* [What is required]
Reproduce exactly the lines of the material beneath, from the line that contains "The image size is (569, 574)." to the line that contains "Task: Click the PayPal payment label text", both included, and no other lines.

________________________________________

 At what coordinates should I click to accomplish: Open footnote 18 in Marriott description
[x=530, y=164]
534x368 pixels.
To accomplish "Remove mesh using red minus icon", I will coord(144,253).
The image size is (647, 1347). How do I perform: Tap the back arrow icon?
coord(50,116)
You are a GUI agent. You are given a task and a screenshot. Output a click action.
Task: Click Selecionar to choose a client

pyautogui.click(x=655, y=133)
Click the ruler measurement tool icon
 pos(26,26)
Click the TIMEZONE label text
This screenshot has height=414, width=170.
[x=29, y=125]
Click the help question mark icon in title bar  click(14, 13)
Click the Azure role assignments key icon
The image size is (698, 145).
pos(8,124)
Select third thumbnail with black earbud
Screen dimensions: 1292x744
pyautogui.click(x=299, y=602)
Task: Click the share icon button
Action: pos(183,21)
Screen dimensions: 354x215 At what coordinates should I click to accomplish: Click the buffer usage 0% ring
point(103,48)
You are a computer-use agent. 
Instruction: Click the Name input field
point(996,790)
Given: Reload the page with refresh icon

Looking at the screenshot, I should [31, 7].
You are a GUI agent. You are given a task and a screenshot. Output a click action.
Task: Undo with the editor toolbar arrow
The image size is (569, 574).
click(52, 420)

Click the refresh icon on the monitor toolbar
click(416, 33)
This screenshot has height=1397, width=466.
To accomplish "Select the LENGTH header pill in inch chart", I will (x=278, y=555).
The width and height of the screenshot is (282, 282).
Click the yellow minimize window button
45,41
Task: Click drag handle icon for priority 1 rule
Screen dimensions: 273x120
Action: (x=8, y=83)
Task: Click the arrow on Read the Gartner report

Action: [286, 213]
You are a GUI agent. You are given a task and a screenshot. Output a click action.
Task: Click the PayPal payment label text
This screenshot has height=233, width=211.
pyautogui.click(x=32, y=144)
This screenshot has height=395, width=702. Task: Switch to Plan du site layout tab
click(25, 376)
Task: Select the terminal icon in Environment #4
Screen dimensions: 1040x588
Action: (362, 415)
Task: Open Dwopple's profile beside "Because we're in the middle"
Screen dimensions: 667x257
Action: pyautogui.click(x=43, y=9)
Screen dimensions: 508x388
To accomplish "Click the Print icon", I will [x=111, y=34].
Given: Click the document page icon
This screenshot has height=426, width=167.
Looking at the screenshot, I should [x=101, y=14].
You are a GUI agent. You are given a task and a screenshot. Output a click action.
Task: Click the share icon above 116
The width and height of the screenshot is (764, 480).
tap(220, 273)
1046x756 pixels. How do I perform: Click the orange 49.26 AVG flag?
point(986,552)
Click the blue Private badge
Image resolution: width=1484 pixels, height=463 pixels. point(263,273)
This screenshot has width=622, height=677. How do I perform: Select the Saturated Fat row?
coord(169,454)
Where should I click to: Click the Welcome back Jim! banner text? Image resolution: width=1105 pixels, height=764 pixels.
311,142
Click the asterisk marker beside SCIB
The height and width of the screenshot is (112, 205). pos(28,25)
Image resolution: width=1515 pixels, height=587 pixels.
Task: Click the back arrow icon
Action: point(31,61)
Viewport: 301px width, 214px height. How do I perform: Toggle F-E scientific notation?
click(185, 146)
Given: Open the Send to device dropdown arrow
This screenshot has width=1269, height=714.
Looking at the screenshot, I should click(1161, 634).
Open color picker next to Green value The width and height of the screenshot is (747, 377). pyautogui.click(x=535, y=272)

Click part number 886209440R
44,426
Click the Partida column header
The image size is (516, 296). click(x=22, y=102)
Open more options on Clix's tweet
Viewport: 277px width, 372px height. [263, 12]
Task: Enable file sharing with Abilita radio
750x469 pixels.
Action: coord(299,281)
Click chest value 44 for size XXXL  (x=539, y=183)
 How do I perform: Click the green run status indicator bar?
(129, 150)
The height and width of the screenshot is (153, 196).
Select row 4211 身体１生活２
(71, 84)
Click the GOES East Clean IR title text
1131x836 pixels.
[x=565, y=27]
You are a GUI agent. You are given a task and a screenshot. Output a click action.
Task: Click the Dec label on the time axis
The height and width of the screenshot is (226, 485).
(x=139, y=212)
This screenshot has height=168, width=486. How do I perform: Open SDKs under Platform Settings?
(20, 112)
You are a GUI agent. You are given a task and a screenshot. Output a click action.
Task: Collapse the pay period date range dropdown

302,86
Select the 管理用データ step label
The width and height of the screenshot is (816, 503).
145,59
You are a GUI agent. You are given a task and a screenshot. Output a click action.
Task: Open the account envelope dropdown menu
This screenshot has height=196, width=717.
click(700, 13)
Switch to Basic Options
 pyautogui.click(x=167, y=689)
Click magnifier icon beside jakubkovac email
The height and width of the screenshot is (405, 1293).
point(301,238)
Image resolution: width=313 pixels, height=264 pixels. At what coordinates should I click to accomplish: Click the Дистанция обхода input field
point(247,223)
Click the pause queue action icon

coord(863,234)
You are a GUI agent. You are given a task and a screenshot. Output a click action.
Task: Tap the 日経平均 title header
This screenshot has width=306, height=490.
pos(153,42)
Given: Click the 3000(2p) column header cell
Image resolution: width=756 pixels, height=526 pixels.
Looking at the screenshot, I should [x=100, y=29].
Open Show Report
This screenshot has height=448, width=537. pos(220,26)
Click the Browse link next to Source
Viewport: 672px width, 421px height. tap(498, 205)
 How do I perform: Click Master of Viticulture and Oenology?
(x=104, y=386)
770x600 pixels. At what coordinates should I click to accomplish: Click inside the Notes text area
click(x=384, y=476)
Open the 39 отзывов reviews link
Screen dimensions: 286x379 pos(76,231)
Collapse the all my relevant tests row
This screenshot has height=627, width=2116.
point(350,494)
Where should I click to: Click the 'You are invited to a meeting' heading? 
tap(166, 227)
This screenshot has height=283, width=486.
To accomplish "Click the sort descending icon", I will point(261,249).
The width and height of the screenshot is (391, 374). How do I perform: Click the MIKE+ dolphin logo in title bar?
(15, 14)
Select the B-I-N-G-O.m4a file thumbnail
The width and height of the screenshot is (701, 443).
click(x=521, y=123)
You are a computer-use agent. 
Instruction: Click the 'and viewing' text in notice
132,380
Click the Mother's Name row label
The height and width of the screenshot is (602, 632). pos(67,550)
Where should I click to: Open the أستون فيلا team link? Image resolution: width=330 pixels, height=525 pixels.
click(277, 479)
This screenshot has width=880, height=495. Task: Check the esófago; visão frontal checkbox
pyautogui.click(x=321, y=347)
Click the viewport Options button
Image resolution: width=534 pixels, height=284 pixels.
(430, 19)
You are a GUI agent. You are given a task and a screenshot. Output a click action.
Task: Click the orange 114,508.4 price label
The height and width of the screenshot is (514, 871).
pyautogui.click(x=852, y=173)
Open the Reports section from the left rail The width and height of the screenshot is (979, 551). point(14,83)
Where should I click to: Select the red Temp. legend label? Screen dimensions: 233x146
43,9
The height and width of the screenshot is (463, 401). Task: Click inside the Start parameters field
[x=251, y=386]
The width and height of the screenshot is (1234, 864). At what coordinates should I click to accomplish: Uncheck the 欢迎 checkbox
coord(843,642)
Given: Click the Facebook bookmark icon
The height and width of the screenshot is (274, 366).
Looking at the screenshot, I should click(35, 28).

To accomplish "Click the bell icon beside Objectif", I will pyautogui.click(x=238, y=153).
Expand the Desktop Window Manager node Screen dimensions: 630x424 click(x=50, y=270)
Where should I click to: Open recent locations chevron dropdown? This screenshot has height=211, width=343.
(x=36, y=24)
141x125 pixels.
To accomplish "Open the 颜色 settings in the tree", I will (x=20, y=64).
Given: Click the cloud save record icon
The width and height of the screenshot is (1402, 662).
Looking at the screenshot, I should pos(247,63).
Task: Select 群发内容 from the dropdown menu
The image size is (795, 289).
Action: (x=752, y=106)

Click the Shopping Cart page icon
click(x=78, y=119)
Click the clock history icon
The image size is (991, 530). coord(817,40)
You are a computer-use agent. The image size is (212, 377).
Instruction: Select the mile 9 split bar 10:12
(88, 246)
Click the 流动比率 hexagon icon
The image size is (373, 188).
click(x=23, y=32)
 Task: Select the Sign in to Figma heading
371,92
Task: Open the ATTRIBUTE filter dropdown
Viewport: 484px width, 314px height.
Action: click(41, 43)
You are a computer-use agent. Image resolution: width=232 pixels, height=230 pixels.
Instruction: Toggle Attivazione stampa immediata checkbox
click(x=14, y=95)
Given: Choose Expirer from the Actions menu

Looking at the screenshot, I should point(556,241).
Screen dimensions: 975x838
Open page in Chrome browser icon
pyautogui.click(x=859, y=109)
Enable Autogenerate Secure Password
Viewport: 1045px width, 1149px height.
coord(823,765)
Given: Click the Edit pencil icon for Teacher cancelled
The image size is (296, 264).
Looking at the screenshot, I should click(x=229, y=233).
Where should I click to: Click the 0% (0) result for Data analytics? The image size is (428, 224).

________________________________________

* [The completed task]
The image size is (569, 574).
click(52, 420)

Click the refresh icon on the monitor toolbar
click(416, 33)
This screenshot has height=1397, width=466.
To accomplish "Select the LENGTH header pill in inch chart", I will (x=278, y=555).
The width and height of the screenshot is (282, 282).
Click the yellow minimize window button
45,41
Task: Click drag handle icon for priority 1 rule
Screen dimensions: 273x120
Action: (x=8, y=83)
Task: Click the arrow on Read the Gartner report

Action: [286, 213]
You are a GUI agent. You are given a task and a screenshot. Output a click action.
Task: Click the PayPal payment label text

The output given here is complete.